The year 2010 began with political unrest throughout the country and on April 7 the president was overthrown in a bloody revolution. In June after the coup, ethnic clashes between Kyrgyz and Uzbeks erupted in Osh city and two days later the violence shifted to the neighboring town of Jalal-Abad.
An estimated 2,000 people were killed and thousands more wounded. More than 100,000 ethnic Uzbek and Kyrgyz citizens became refugees in neighboring Uzbekistan and about 300,000 people were internally displaced.
During the outbreaks, members of the Bio Farmers Cooperative, like many in the region, could not leave their homes to tend their fields, irrigation was stopped and many lost their crops. The cooperative was directly affected by the violence.
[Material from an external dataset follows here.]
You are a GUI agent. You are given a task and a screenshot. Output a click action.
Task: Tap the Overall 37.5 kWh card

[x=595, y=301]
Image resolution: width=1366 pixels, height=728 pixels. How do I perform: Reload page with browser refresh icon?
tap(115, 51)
Nurmatali Karaev, an inspector who had worked with the cooperative for seven years, was killed during the conflict in June. He was a consultant for nearly 100 organic farmers in a village called Akman in the Jalalabad region. Two other farmers from the village Beshikjon in the Suzak region were also seriously wounded.
In Jalalabat, the office of the Bio Farmers Cooperative was forced to close for several weeks and Yuldashbay Ulmasov, an inspector with the cooperative, was feeding nearly 100 displaced people at his home. And in another village, cooperative farmers of both nationalities worked together to protect their village from looting and arson. As the violence subsides, the cooperative is busily working to adapt its strategy and activities toward reconciliation among its Uzbek and Kyrgyz members.
Given the current situation, Fairtrade and organic inspections have been postponed. A certification audit is scheduled for September to add beans and medicinal herbs to the cooperative’s Fairtrade certified offerings. Income from these two products will bring much needed funds to the farming families there.